NCI purchased four Power8-based HPC servers last December and has been integrating them with the x86-cum-GPU-based Raijin since. NCI has also been porting key applications to the IBM architecture. It is reportedly the first institution to port Q-Chem, a quantum chemistry package, to Power Systems, and its optimization of NAMD molecular dynamics code is said to have outperformed Intel Broadwell x86 architecture on some benchmarks.
“To be the first ever Australian organization to join the OpenPOWER Foundation provides recognition of NCI’s standing, and represents a step toward a more heterogeneous architecture,” said NCI’s Allan Williams, associate director (Services and Technologies), in today’s IBM release. Heterogeneous computing, of course, is at the heart of IBM and OpenPOWER Foundation’s strategy.

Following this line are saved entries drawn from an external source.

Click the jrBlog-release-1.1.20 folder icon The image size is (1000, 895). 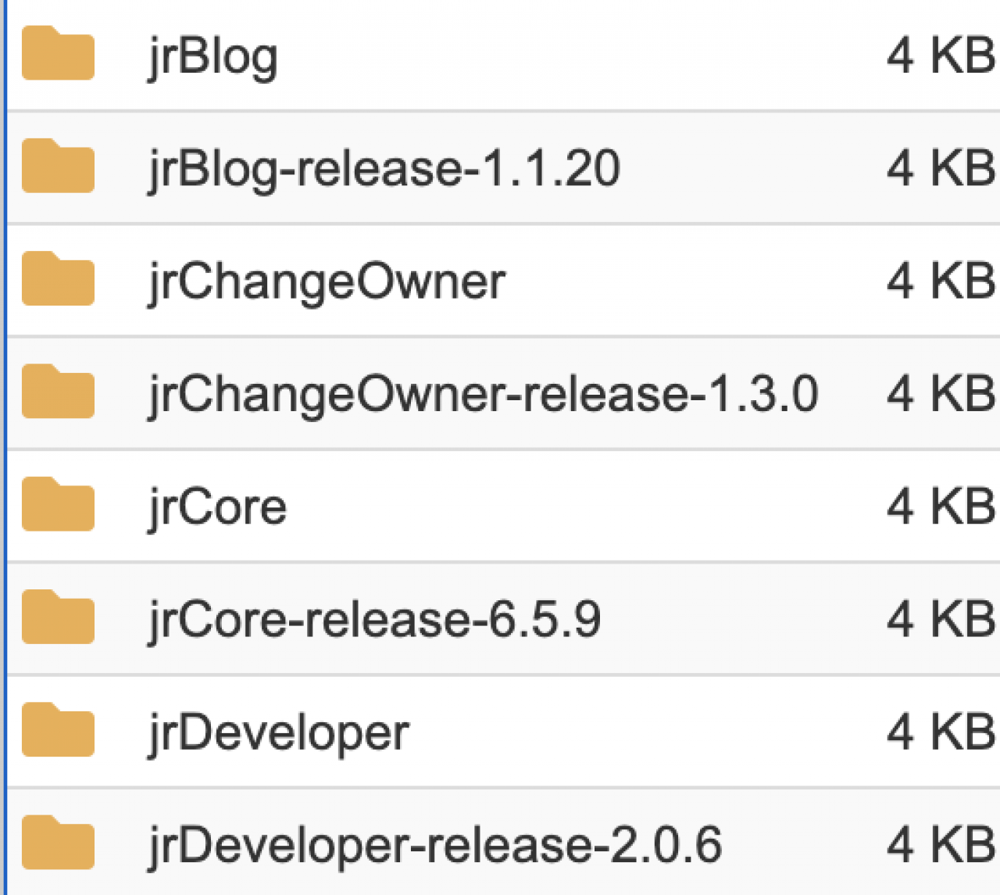pyautogui.click(x=58, y=166)
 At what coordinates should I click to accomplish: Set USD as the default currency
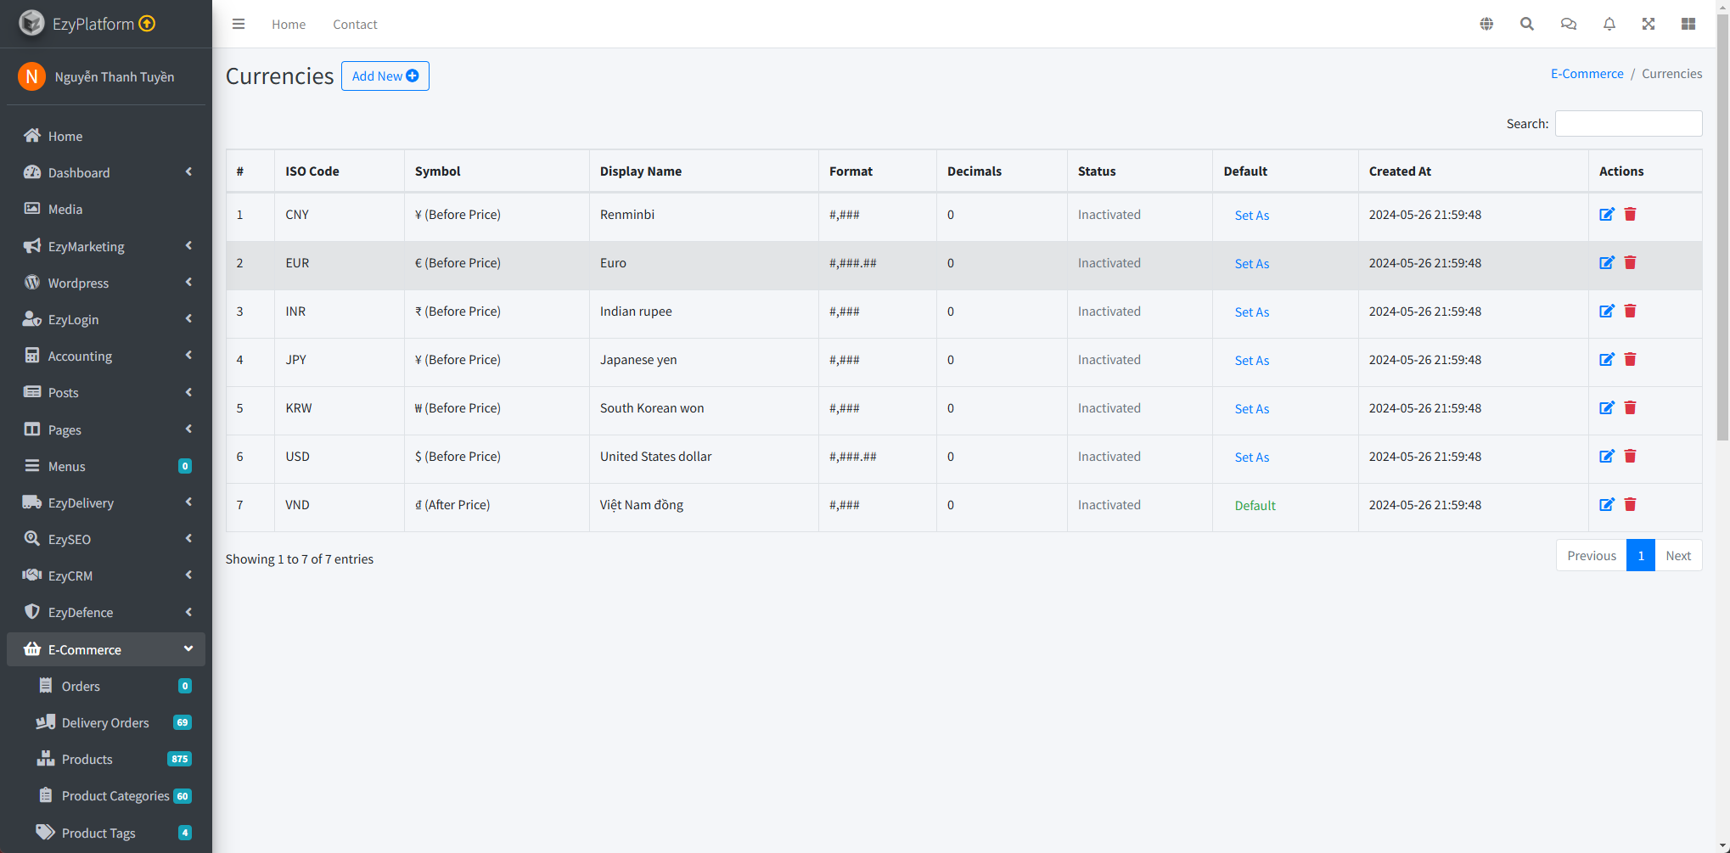(x=1251, y=457)
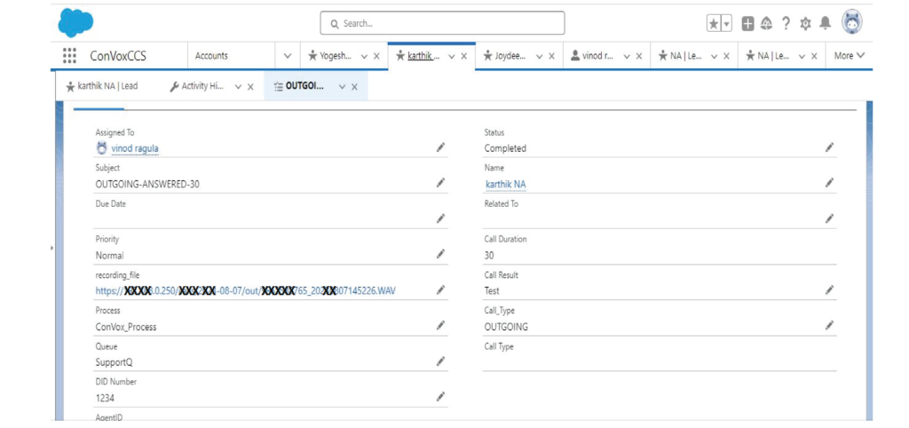Open the Activity History subtab dropdown chevron
Image resolution: width=909 pixels, height=428 pixels.
click(238, 86)
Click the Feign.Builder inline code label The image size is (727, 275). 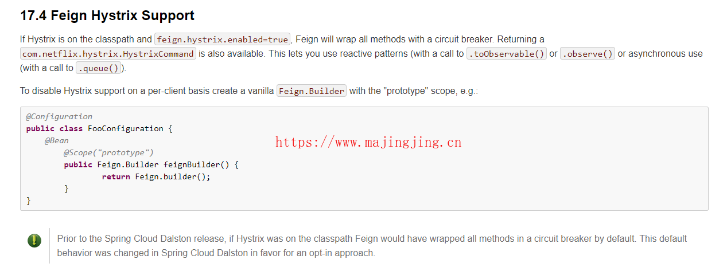(x=312, y=91)
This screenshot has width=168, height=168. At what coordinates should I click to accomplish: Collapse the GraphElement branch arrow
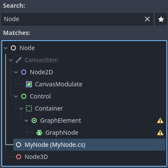pos(26,120)
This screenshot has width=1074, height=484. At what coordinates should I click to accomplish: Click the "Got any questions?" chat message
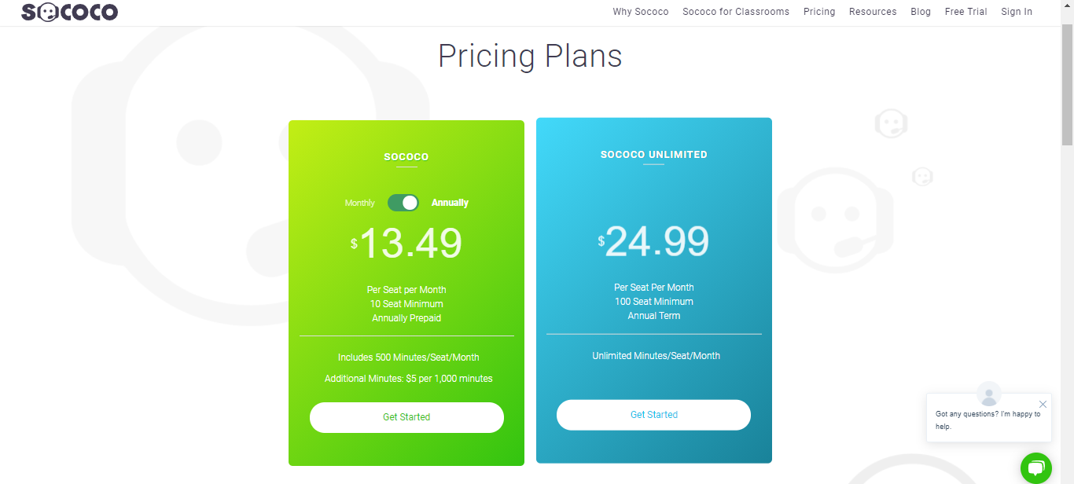tap(988, 420)
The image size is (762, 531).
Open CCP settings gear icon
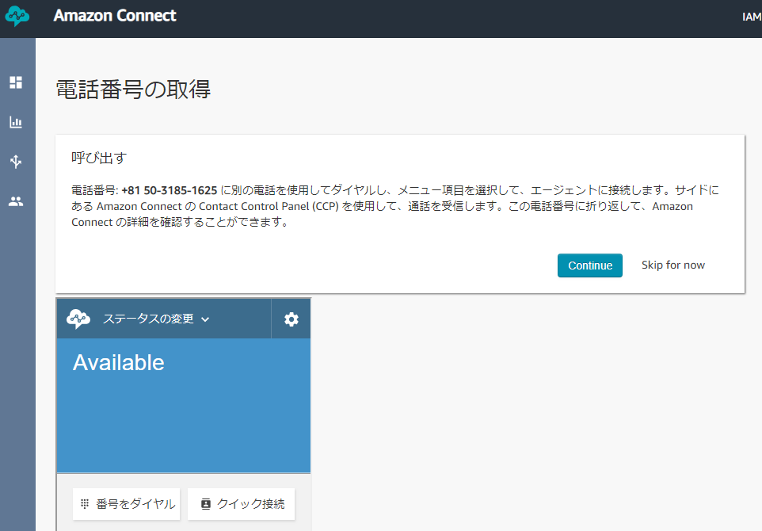click(291, 319)
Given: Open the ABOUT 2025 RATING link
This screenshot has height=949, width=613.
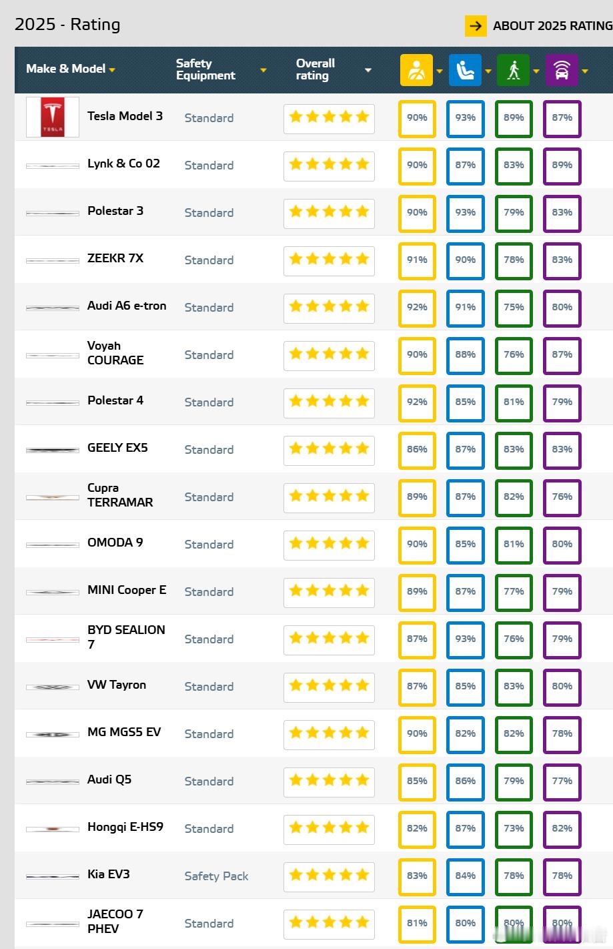Looking at the screenshot, I should point(552,26).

Dave Turek, IBM VP for Exascale, wrote in a coinciding blog today, “For now, NCI researchers are utilizing these nodes because the extraordinary memory bandwidth by itself provides significant performance advantage for some of their applications. But, as familiarity with the technology increases, it is anticipated that the IBM Power Systems nodes will present the opportunity for those researchers to explore the intersection of AI and HPC across a wide range of scientific applications. The point, of course, is that the IBM Power Systems design presents to clients a package of HPC and AI capability all rolled into one.”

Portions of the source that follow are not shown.